Although, I do have a real problem with people who like to call it an EHR mandate. It’s really not a mandate. A mandate for me implies that you are required to do it or there’s some grave consequence to it. It’s not like you’re going to be thrown in jail for not using an EHR or not be able to practice medicine if you don’t use an EHR (although some have hinted at this idea). Certainly the HITECH act has provided some Medicare penalties that could be considered a grave consequence to not adopting an EHR. Although, when you consider this example of the Medicare penalties it doesn’t look all that grave of a concern to me.

What other penalties are there to not adopting an EHR by 2014?

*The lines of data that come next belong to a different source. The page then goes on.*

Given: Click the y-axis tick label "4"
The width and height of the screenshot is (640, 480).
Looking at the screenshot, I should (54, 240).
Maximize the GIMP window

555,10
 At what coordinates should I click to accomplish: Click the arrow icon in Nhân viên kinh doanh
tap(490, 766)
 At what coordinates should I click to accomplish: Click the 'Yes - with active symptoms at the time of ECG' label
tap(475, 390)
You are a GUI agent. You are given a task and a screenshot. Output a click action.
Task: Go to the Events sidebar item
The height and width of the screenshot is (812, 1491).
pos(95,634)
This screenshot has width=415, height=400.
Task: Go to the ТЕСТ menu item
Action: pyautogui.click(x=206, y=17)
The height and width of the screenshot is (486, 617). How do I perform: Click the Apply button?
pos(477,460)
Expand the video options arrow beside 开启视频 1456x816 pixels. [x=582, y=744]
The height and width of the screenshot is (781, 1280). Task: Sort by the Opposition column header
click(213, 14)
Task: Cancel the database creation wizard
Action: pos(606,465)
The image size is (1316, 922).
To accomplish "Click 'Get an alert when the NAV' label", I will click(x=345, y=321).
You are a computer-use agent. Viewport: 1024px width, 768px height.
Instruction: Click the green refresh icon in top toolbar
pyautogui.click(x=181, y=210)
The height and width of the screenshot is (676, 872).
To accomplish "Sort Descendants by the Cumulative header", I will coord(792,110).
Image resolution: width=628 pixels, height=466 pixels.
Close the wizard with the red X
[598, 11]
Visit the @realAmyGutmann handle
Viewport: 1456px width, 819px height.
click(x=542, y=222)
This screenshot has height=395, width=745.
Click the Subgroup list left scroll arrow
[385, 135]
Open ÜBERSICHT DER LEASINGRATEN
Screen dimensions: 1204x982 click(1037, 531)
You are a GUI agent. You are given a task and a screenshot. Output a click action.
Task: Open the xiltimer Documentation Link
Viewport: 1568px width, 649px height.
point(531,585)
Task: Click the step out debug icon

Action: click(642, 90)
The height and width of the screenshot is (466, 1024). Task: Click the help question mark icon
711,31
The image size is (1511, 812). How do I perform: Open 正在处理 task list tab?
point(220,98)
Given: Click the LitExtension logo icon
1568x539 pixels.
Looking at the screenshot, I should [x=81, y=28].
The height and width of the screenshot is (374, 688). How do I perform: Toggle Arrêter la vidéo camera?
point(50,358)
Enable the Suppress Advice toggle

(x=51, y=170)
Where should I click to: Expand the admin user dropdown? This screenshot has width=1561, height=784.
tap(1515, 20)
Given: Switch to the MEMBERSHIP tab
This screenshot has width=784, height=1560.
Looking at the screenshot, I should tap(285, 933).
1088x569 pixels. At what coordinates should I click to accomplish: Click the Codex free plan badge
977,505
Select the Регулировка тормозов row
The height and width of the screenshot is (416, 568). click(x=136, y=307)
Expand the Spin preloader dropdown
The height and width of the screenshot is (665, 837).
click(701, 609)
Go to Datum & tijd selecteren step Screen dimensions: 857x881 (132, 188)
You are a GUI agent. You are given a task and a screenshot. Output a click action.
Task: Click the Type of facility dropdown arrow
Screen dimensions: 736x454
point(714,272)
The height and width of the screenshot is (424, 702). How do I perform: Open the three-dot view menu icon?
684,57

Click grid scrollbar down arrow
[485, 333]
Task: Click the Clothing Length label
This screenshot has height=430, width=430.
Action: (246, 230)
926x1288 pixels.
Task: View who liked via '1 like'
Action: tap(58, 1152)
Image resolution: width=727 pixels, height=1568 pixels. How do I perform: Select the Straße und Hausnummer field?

There certainly are other potential issues with not adopting an EHR that are worth considering:
1. Ability to Sale Practice – I don’t think we know all the details of how this will play out, but be sure that many younger doctors are going to want to purchase a practice that has an EHR. The common thinking I’ve seen going around is that a practice will be more valuable if it is electronic.

2. Government Mandated Reporting – While the government can’t really mandate the use of an EHR, it seems reasonable that the government could require certain reporting be done. Of course, you could manually do this reporting, but at some point the manual way will be much harder than using an EMR where the reporting can be automated.

3. Reimbursement Requirements – At some point the insurance companies are going to require their data electronically. So, if you’re going to want to keep accepting insurance, then you’re going to need to be electronic. I think the insurance companies are still watching and waiting to see what happens with meaningful use before they decide how they’ll approach it. However, you can be sure that they want more data and electronic is the way to make that happen. Of course, you could always go back to cash pay if you don’t like it.

4. Patients – It hasn’t happened quite yet, but get ready for a new patient base that wants their doctor to be electronic. No, you won’t have a “Got EMR?” sign outside your office to market to patients like we once talked about on EMRUpdate. It will come in more subtle things like the ability to schedule an appointment online. The ability to request refill requests electronically. Not having to carry (and possibly lose) their prescription to the pharmacy and then wait for it to be filled. Not having to fill out the same paperwork over and over and over again. Once patients get a real taste for these features, they’re going to be more selective in the doctors they choose to use.

5. ROI for Your Practice – There are plenty of arguments for and against the use of an EMR from an ROI perspective. I personally side on the positive ROI side based on this list of potential EMR benefits. Certainly it takes a smart EMR selection process and a well done EMR implementation to achieve the ROI, but I know a lot of people who’ve saved a lot of money thanks to their EMR. Add in things to come like doctor liability insurance discounts and the ROI will get even better over time. I know one practice who was having tough times financially. Their implementation of an EHR helped to solve some of those financial issues.

I’m sure there are plenty of other reasons that could “force” you to move to using an EMR. Of course, this CDC study on EHR adoption says Physician EMR use is at 50%. Although, in that link I use their study to show that it’s probably closer to 25% EHR adoption. Either way, we still have a long way to go to achieve Obama’s dream of 100% EHR adoption by 2014.